W3C home > Mailing lists > Public > html-tidy@w3.org > July to September 1999

Re: Compressing Code

From: iain truskett <koschei@eh.org>
Date: Sat, 21 Aug 1999 14:11:44 +1000
To: html-tidy@w3.org
Message-ID: <15a6e03449.ict@brucehall79.anu.edu.au>
bpaddock@csonline.net (Bob Paddock) wrote on 20 Aug:

>         hcr.zip - Reduce HTML file by removing comments. w/C src

Took a brief look at hcr, munged it so it should compile under any OS
rather than requiring odd Borlandisms, and discarded it in favour of
the following perl script which makes a slightly more condensed

(If anyone wants the modified 'hcr' source, just ask)

If one runs tidy over the results and also over the source, using the
same options, one obtains almost the same results (minor spacing
changes exist).

Material:
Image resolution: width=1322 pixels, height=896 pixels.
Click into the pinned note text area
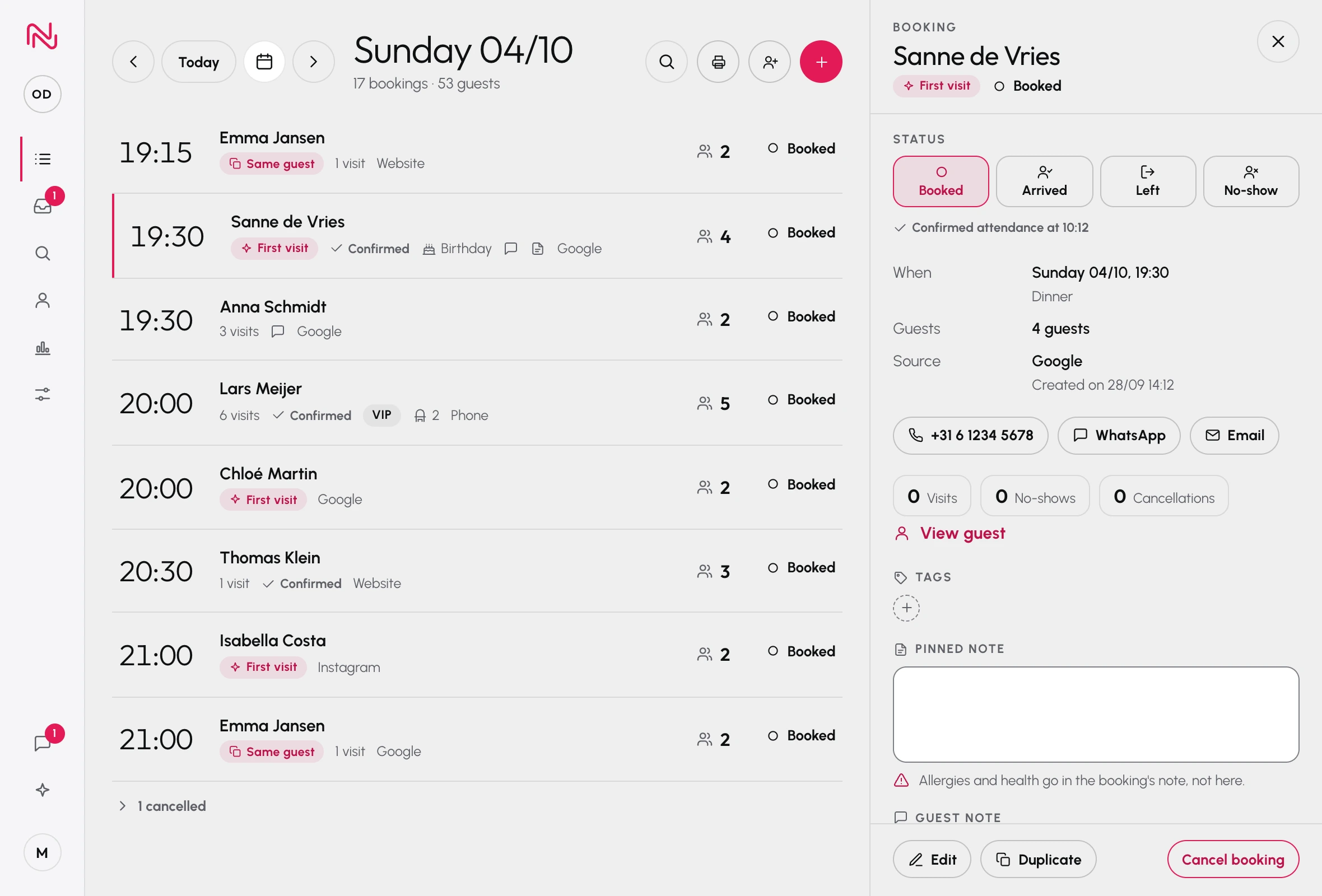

Complete the following:
A) List the labels of the header lines that come right after the "Re: Compressing Code" subject line in the mailing list post.
B) From the mailing list post, quote exactly the part that opens with the words containing "Took a brief" and closes with "changes exist).".
The data isn't needed for any of this.

Task responses:
A) From, Date, To, Message-ID

B)
Took a brief look at hcr, munged it so it should compile under any OS
rather than requiring odd Borlandisms, and discarded it in favour of
the following perl script which makes a slightly more condensed

(If anyone wants the modified 'hcr' source, just ask)

If one runs tidy over the results and also over the source, using the
same options, one obtains almost the same results (minor spacing
changes exist).